= EXTRACTED MATERIAL =
──────────
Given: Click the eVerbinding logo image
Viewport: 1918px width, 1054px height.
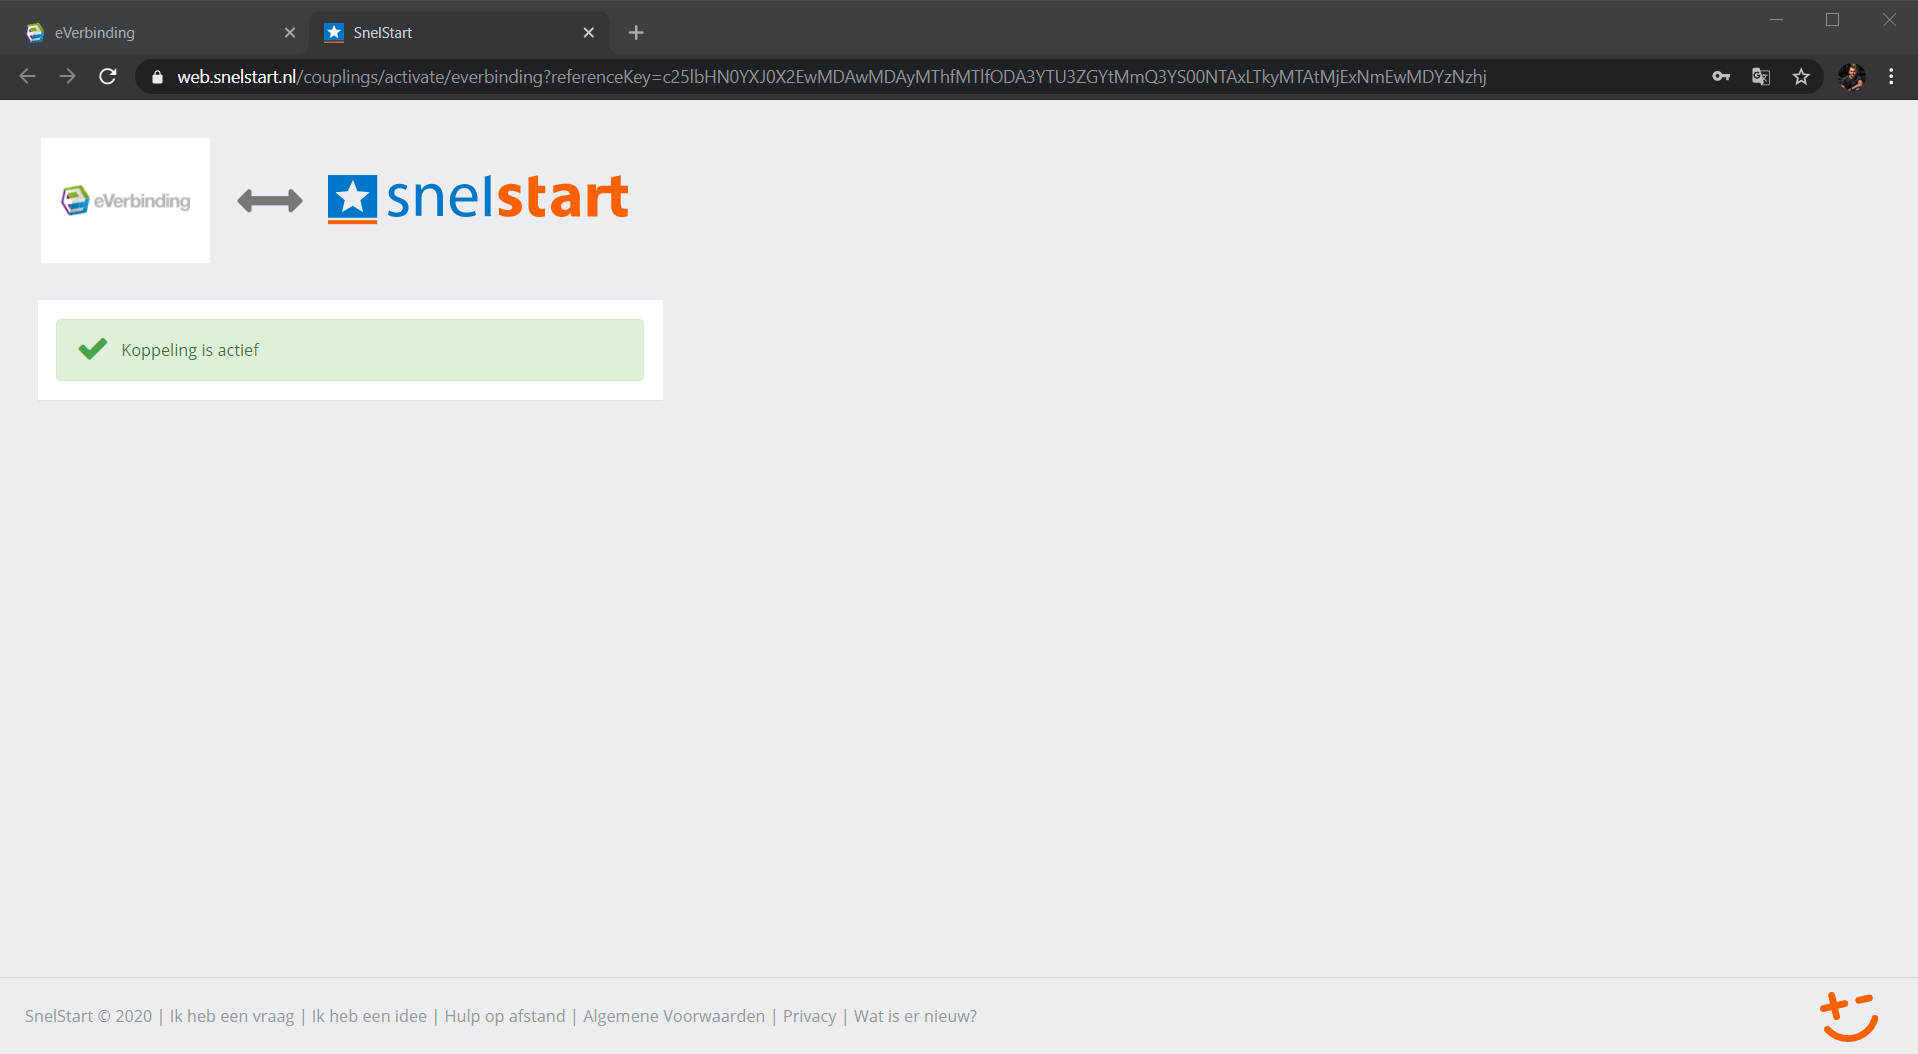Looking at the screenshot, I should [x=125, y=201].
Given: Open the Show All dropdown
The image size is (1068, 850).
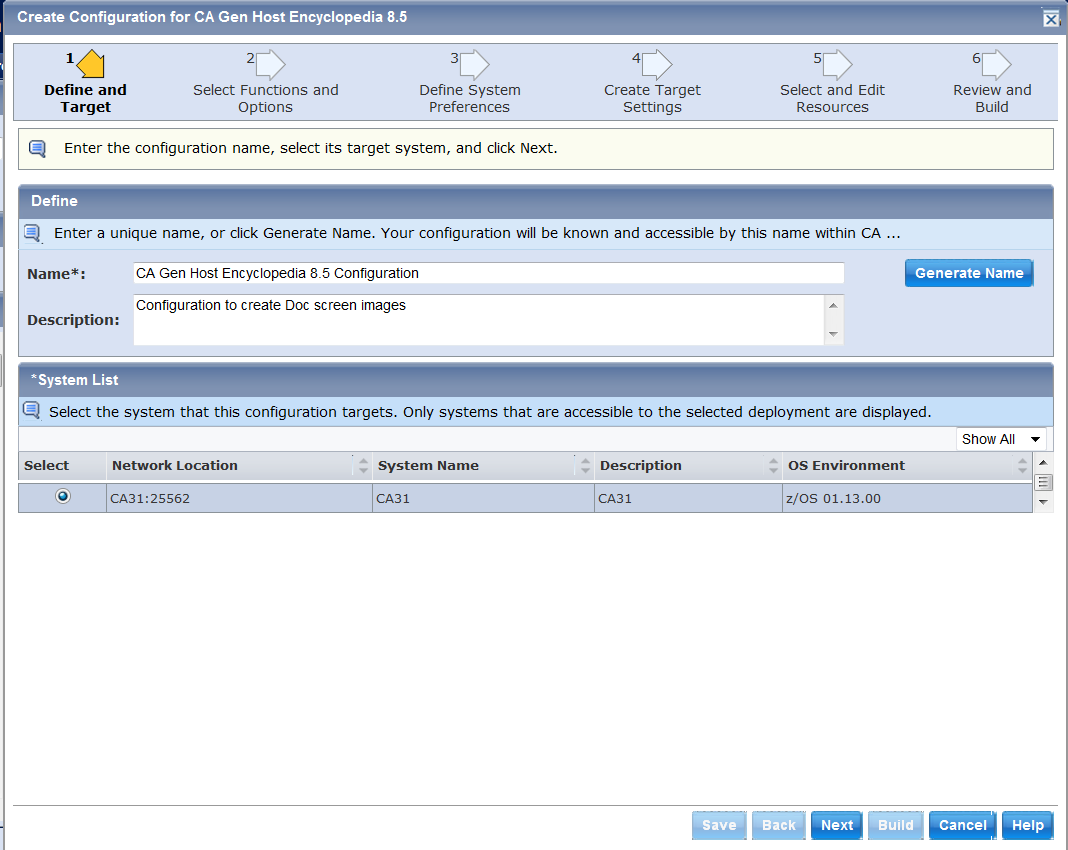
──────────
= AIM OF THE EXERCISE =
The lines to copy begin at the one containing "Given: Open the Show All dropdown" and end at the last line of the records. Set down exactly those lines and no others, both ends included, and omit all pictures.

= SOLUTION FOR THIS PROBLEM =
Given: Open the Show All dropdown
The image size is (1068, 850).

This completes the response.